2110話 若者の世界旅行 欧米編 36 英・豪ルートと日本 1

 2108話で、イギリスとオーストラリアを結ぶ旅行ルートの話をした。今回は、ヨーロッパとオセアニアを結ぶ旅行ルートと日本の関係を考える。

 アメリカ人やカナダ人にとっては日本は、「東洋の異国」というイメージによって旅行目的地に決めたということはあっただろう。当時はまだ「マンガやアニメの影響で日本語を覚えて・・・」という時代ではなく、インテリは黒澤&小津の日本映画ファンと、サムライ、忍者、カラテ、柔道というのが、「フジヤマ芸者」の次の日本イメージだった。ただし、1970年代でも、日本のアニメは世界に輸出されていた。1975年のマドリッドの食堂で、「アルプスの少女ハイジ」の放送を見ている。テーマソングは日本語だったので、よく覚えている。韓国では、日本製アニメは、日本の痕跡を消して放送していたが、スペインではどこの国で作ったアニメかなどいっさい気にしていなかったと思う。スペイン語に吹き替えてあれば、スペイン製だという認識だっただろう。
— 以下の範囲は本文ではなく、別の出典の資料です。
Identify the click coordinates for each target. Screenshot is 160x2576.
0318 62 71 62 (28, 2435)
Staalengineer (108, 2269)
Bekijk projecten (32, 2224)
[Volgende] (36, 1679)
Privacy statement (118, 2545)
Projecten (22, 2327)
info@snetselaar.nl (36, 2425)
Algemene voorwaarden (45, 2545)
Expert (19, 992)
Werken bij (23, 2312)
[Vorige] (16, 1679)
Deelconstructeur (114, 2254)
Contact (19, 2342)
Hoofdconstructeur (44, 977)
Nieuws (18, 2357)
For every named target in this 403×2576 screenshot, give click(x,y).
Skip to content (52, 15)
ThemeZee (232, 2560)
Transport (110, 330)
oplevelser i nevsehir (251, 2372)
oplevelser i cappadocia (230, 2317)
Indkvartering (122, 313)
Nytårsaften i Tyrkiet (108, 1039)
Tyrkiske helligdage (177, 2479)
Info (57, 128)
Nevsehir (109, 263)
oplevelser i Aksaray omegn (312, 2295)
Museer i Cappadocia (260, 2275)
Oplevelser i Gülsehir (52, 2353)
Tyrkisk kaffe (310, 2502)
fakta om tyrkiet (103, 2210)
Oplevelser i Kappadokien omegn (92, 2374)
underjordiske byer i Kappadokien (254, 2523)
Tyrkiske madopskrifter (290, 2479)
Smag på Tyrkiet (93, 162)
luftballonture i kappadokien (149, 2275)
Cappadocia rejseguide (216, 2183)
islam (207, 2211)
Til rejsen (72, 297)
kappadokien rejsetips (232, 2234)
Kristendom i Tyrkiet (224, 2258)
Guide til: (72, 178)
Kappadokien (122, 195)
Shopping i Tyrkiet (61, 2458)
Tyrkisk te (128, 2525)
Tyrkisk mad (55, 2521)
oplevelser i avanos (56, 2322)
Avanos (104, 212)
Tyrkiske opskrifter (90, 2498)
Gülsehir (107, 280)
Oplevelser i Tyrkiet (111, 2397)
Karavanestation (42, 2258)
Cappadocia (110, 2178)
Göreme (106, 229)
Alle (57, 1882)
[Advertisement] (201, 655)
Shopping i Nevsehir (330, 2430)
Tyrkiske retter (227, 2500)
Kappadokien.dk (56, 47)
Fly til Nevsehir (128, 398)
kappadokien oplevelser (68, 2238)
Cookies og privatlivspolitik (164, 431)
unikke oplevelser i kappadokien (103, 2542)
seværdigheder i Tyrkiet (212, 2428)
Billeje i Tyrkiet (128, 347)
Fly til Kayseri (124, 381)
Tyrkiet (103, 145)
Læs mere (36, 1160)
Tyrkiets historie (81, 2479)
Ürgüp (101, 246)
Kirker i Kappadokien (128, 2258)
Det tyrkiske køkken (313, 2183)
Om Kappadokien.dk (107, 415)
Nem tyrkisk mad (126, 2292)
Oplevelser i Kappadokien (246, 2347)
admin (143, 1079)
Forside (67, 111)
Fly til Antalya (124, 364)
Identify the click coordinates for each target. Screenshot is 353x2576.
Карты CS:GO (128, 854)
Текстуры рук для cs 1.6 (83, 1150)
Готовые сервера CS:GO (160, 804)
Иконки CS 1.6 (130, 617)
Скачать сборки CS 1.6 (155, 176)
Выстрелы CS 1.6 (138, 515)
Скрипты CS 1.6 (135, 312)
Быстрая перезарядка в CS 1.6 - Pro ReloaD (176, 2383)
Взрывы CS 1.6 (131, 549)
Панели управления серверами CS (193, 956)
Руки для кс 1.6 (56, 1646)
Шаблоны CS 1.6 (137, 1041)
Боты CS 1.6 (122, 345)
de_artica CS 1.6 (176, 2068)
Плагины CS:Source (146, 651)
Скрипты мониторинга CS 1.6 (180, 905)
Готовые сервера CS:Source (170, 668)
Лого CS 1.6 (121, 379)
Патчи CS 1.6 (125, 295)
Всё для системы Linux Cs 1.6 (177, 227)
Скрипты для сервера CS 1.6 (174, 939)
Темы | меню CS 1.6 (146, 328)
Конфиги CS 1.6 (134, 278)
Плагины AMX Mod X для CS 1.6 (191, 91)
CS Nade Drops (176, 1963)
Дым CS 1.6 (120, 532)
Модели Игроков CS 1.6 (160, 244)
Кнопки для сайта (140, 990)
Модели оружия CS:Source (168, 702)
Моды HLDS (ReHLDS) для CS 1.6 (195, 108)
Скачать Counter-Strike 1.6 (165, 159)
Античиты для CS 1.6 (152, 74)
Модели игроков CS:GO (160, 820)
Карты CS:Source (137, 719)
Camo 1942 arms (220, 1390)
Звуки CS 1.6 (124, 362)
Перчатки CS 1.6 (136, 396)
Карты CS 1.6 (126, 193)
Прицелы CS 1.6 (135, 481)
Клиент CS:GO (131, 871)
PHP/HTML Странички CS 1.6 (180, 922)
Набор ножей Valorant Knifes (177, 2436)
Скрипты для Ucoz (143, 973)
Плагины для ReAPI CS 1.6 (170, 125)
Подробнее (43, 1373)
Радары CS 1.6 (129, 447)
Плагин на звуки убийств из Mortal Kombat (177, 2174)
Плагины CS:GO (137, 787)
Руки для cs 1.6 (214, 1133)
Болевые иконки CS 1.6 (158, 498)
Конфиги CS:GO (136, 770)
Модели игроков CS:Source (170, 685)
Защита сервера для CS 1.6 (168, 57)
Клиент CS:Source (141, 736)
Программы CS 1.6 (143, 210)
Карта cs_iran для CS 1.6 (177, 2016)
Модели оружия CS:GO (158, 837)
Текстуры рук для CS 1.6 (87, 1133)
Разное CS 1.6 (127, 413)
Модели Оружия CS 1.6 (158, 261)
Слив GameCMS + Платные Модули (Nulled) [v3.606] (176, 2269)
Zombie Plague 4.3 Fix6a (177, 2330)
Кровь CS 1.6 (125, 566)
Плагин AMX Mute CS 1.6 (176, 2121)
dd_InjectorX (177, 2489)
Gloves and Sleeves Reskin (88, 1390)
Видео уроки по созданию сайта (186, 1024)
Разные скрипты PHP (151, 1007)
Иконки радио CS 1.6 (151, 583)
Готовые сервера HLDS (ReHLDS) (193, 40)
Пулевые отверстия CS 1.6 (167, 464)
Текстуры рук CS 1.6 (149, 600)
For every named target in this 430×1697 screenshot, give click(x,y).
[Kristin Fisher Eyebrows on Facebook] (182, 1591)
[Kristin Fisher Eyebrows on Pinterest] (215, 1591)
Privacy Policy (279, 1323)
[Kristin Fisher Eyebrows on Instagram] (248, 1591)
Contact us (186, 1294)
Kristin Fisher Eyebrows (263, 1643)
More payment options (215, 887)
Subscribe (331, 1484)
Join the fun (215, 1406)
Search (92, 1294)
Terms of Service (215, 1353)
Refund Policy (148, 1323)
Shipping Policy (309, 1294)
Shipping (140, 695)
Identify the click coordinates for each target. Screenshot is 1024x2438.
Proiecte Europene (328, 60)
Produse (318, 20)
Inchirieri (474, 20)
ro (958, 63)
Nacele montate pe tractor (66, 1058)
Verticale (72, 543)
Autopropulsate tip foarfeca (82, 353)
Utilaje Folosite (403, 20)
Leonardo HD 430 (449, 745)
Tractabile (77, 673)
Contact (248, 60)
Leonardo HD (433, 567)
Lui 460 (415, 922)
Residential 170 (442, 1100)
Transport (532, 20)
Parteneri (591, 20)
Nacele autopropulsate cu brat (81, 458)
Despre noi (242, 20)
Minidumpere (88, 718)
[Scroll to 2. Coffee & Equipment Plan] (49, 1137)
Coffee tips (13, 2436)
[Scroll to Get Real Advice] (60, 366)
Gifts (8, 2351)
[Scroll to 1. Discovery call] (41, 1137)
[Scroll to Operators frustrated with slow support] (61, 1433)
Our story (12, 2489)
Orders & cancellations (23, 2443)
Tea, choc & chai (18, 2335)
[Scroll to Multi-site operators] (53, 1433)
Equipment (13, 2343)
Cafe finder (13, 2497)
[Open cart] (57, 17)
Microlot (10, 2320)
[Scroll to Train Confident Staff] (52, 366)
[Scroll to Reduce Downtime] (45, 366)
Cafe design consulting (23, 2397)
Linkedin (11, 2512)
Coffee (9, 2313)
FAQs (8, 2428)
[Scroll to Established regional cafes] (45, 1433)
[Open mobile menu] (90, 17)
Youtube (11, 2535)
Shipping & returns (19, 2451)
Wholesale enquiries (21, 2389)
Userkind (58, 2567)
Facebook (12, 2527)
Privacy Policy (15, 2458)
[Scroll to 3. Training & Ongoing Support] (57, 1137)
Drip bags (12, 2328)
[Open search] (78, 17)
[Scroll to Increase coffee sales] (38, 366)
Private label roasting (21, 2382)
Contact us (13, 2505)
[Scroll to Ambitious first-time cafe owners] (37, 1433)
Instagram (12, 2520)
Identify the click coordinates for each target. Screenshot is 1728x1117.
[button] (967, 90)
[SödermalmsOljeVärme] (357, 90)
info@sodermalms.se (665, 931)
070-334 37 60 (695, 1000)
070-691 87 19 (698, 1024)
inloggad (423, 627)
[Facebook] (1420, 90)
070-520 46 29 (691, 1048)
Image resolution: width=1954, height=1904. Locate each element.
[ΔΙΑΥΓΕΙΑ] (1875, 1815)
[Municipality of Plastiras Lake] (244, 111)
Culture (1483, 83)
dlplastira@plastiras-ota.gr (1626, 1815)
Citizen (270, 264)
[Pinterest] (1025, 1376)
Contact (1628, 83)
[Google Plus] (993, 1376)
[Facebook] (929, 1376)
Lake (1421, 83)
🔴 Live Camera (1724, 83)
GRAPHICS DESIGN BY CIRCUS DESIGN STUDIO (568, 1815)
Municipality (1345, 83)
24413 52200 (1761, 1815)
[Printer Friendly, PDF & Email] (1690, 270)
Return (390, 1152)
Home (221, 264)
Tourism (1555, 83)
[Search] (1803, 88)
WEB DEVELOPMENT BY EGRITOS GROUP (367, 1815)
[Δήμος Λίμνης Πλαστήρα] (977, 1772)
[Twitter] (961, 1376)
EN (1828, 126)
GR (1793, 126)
 タイでは、マンガは翻訳されて出版されていた(海賊版だ)し、日本のアニメもドラマも放送されていて、それが日本製だと理解されていたが、現在のように日本ブームにならなかったのは、テレビ普及率の問題だろう。日本文化に興味を持っても、インターネットなどない時代で、しかも「日本を旅行したい」という希望は夢物語という時代だった。アジア人にとっては、日本はまだ「旅行する国」ではなかった。

 いわゆる「日本趣味」以外にも、日本に期待することがあった。インドを旅したあと、衛生や法律など西洋人の基準に近い国で安心したいという者もいただろうし、日本の文化や社会に関心を持った者ももちろんいただろうが、同時に旅行資金を稼ぎたいという者もかなりいた。イギリス人でなくても英語が話せれば、観光ビザで入国した旅行者でも、英語教師の仕事は比較的簡単に見つかった。実際に、アメリカ人ということにしているイラン人の英語教師を知っている。フランス語、ドイツ語、英語ができるスイス人旅行者は、日本到着後すぐに英語新聞の求人欄を頼りに電話をかけまくり、フランス語教師の職を得た。重要なのは、西洋人に見える外見である。たとえ、外国人に英語を教える教師の有資格者のアメリカ人であっても、韓国系や中国系やアフリカ系では、簡単に英語教師の仕事にありつけなかった。

 大学で英語教育法を学んだベテラン英語教師よりも、不法就労アメリカ人旅行者の方が稼ぎが多いという、日本人教師の嘆きのエッセイを読んだことがある。英語教育世界の魔法のことば、”native”の威力だ。もちろん、そのアメリカ人は、できれば日本人が思い描く「金髪青い目のアメリカ人」であることが望ましい。

 英語学校を経営しているイギリス人は、白人教師しか採用しない理由を語った。「それが学校の方針というわけじゃなく、生徒が嫌がるんですよ。『西洋人に英語を教えてもらえる』というのを期待しているから、『見るからに西洋人』じゃないと、生徒が集まらないんです」というのが、1990年代の話だったが、さて今はどうか?

 英会話学校のホームページを見れば、教師のほとんどはトランプが喜びそうな白人教師だ。実際には白人ばかりではなくても、ホームページに登場させる教師は白人が望ましいということだろう。ホームページを見る限り、1990年代の現実は、現在も変わらなく存在しているようだ。